Es el General Zod el que corporiza este dilema, como alguien que es despiadado y monstruoso no por haberlo escogido, sino porque su posición se lo reclama, porque no le queda otra. Su villanía es entonces predestinada, irremediable, contrapuesta a la bondad de Kal-El (camino a ser reconocido como Superman), quien escoge ser cómo es y defender a la Tierra, a la que considera su nuevo hogar. El tópico de las decisiones propias, con las consecuencias que traen a cuestas, ha marcado a fuego toda la filmografía de Nolan: no sólo la trilogía de Batman, sino también a sus otros films, desde Memento hasta El origen, pasando por Noches blancas y El gran truco. Acá vuelve a estar presente, básicamente porque parece ser la única forma de complejizar verdaderamente a Kal-El, a Clark Kent, a Superman.

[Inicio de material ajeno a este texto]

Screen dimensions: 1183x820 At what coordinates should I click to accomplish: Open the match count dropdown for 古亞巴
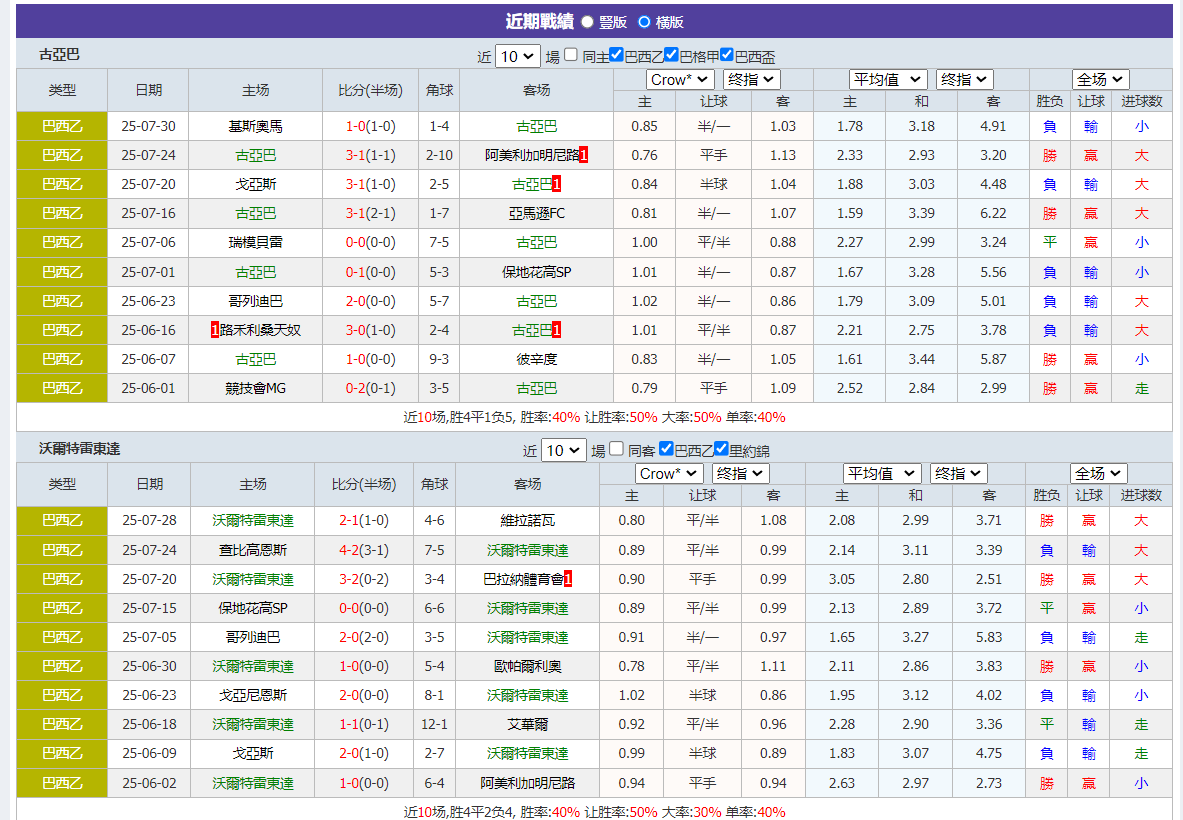tap(517, 55)
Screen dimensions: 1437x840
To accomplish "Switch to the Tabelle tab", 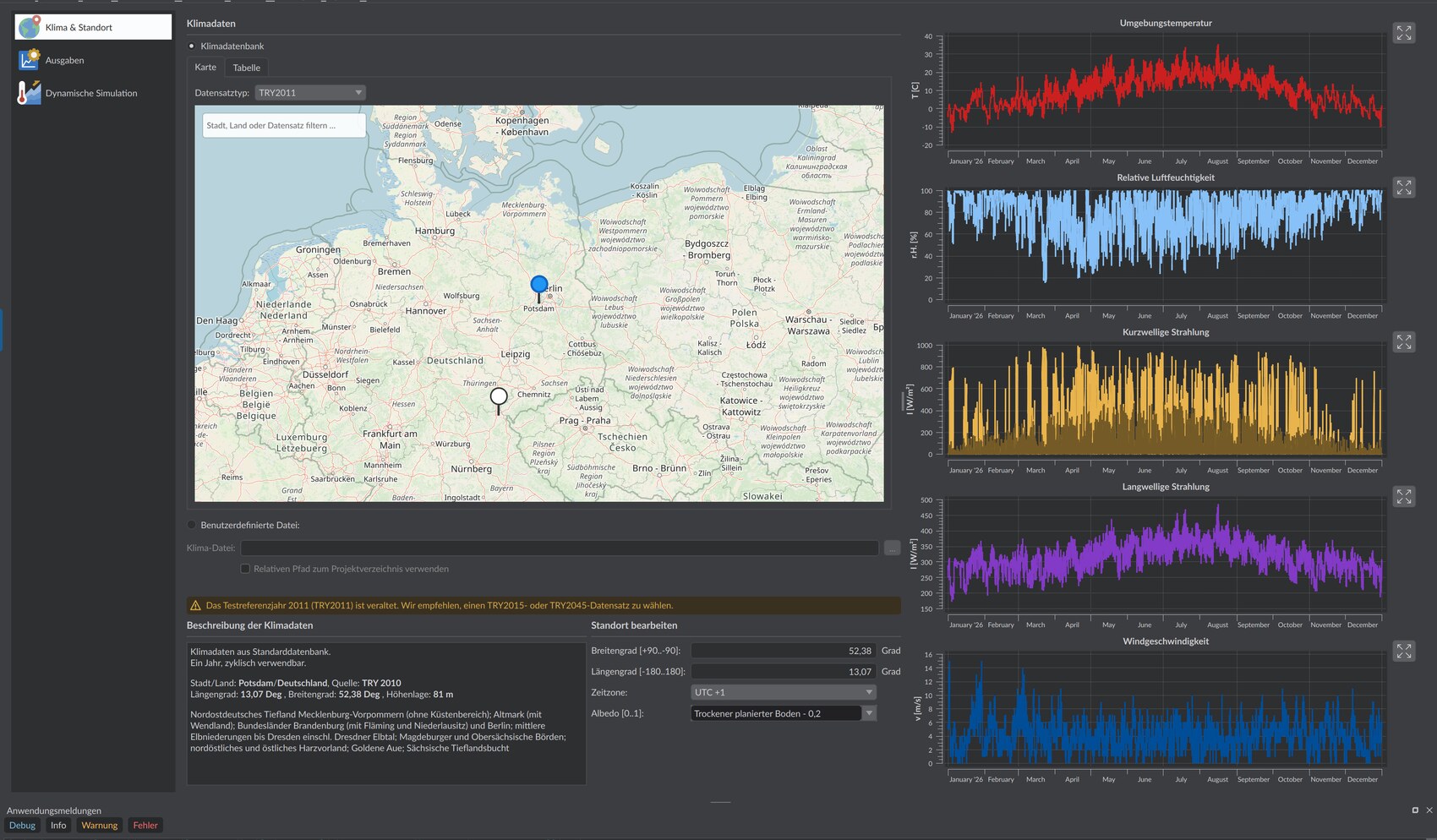I will tap(247, 68).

La última parte de El hombre de acero, que implica toda una serie de enfrentamientos finales, mezcla el relato religioso con el heroico y hasta el romántico, todos ellos al servicio de la acción. La tesis temática estalla, con Snyder poniendo toda su pericia como fabricante de imágenes para componer alegorías cristianas (Superman es indudablemente una metáfora de Jesús, alguien traído por su padre a la Tierra para afrontar los problemas humanos) y escenarios apocalípticos (probablemente en ningún film se vieron explotar, derrumbarse, estrellarse o destrozarse toda clase de artefactos, elementos y dispositivos, con un planeta a punto de reventar, literalmente, en pedazos). Es en ese vértigo donde se consolidan las virtudes narrativas, porque nos interesan los personajes y los hechos que protagonizan -a pesar de que todo avance a mil por hora- pero también las dificultades para terminar de construir una obra que realmente trascienda el ya habitual camino del héroe. Hay un notorio intento, similar al de Batman, de deconstruir los íconos y la simbología relacionados con Superman (ver por ejemplo cómo se piensan cuestiones como la identidad o incluso el nombre), pero aún queda pendiente la mirada de los seres comunes y corrientes, el intercambio palpable entre los que son salvados y su salvador. El hombre de acero deja en claro que este superhéroe no puede ser sólo el protector de una ciudad, como lo es Batman con Gótica. Debe serlo de la Tierra. La consolidación del superhéroe global, en consecuencia, aún queda pendiente.
A medio camino entre la fría introducción de Batman inicia y la complejidad en todos los sentidos de Batman: el caballero de la noche, El hombre de acero establece un piso interesante, aunque deberá redoblar la apuesta en la siguiente entrega. Tanto Nolan/productor como Snyder/director deberán tener claro que la clave para el éxito de la continuación no deberá implicar dormir al espectador con los discursos seudotrascendentes ni aturdirlo con colores, gritos y explosiones.